_Extract provided:_

****************

# De-tune the Mega-G



## twolff (May 11, 2007)

I've posted a couple ramblings about de-tuning the Mega-G chassis and though that starting a thread on just that might give us all a plave to share ideas.

I've has one on the track and it is WAY too fast for my 4x8 layout. I have the voltage down to 10v just in an attempt to keep the wings on it. I've read that these just get faster as the brushes seat too!

Removing one or both of the traction magnets dosen't cut it at all. It gets real light in front w/o the traction magnets.

A pair of weights to replace the magnets is next on my list, but it may take a while to fabricate some that fit.


----------



## 1976Cordoba (Sep 20, 2000)




----------



## twolff (May 11, 2007)

The 4 ohm Tyco arm would be cheap (the whole chassis is $3).

I'm running 90 ohm Parma controllers. The more I lower the voltage, the further the trigger pulls before the car moves. At 12v it uses less than half the resistor. At 10v it feels like an on/off switch.

I'll have to wire up one the 45 ohm controllers I have in the box.


----------



## LDThomas (Nov 30, 1999)

*Not compatible...*

No, the G-Jet arm does not work in the Mega-G.


----------



## AfxToo (Aug 29, 2003)

The Mega G uses an Aurora G-Plus/Tyco/Wizzard/Slottech timed arm, as opposed to a Tomy Turbo/SG+ timed arm. I'm not sure 9 ohm arm would help much unless you could also get some ceramic traction magnets.

The Mega G needs current to generate enough torque to move those magnets, which means a lower resistance controller. The 90 ohm is not a good choice at all for this application. I experimented with running Mega Gs at 18V and 12V with 45 ohm, 60 ohm, and 90 ohm Parma Econo controllers.

Based on my experiments I think you will be happy running the Mega G at 12V with a 45 ohm controller, without brakes. It will still have enough top end to get in trouble but the range of control is still good. You could try going a little higher or lower on the voltage to adjust for your layout, but 12V seems like a pretty good compromise.


----------



## resinmonger (Mar 5, 2008)

Restrictor Plate Racin' comes to HO. Gotta do something to protect the fans from these little missles! Seriously, this is a very good thread. We all need to be able to dial this little jewel into our own tracks so we can support Wahoo's fantastic effort to bring us all major slot car goodness! Wahoo for secretary of Slot Car Racing!!!!!

Hutts are easy to get stoked! :drunk::hat::freak::dude:


----------



## Montoya1 (May 14, 2004)

AfxToo said:


> . I'm not sure 9 ohm arm would help much unless you could also get some ceramic traction magnets.
> .


You can! I had some made....


----------



## resinmonger (Mar 5, 2008)

*Think out of the box*

I wanted to de-tune my Mega-G. The most effecient way I came up with is to replace the complete running chassis with a Super III. This produces greatly reduced performance. The body needs some small alteration however...

:drunk::hat::freak::dude:


----------



## AfxToo (Aug 29, 2003)

****************

_Listing:_
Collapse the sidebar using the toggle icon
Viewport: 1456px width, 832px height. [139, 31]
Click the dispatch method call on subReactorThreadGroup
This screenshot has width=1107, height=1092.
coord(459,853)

****************

_Instructions to follow:_ Extend the forum thread on de-tuning the Mega-G chassis from the point where it stops. The rows have no connection to the forum thread on de-tuning the Mega-G chassis.

_Answer to this problem:_
Montoya1, how did they work out performance wise? Handling is a concern. I'm finding the Mega G a bit light in the nose even with the neos. Look at the stock stance! I'd imagine with ceramic magnets you would have to drop the front end down a ton. So far my box stock SRTs are still turning more laps than the Mega Gs, but we'll have to see how this plays out as we learn more about the car.

A properly set up Super III would be roughly equivalent to Mega G in performance, so I don't think it would buy you much in any relief from the speed. Putting adjustable brushes on the Super III was a daring move for AW, and it cost them. Once you get that figured out and adjust the shoes so they run flat, and lock the traction magnets at the right height, it is a very fast chassis, although the bodies are tanks compared to the open wheeled bodies on the MG.


----------



## Montoya1 (May 14, 2004)

Once it became apparent that the MG with my ceramic magnets would not live with a Tyco, I switched to playing around with the car in stock form.

Roger Corrie has some of them, and one other guy, and I would be happy to sell the rest to guys exploring this 12V low downforce idea....


----------



## TomH (Jan 17, 2006)

twolff said:


> I've posted a couple ramblings about de-tuning the Mega-G chassis and though that starting a thread on just that might give us all a plave to share ideas.
> 
> I've has one on the track and it is WAY too fast for my 4x8 layout. I have the voltage down to 10v just in an attempt to keep the wings on it. I've read that these just get faster as the brushes seat too!
> 
> ...


I was afraid of that. A scenery busting blur car, but great for the larger magnet type tracks out of the box. I was hoping a lower voltage would be all that is needed. Lead used in fishing weights is very soft and can be formed to fit I bet. I was looking at a riggen pic and I saw what looked to be a brass button placed over the front guide to hold the front end down. Might help here also.


----------



## blubyu (May 4, 2008)

Finding the same as AfxToo, light front not as good as my SRT yet. Still have some room to lower the fronts to see if it helps....and the rear tires also as compared to my SRT on a test track.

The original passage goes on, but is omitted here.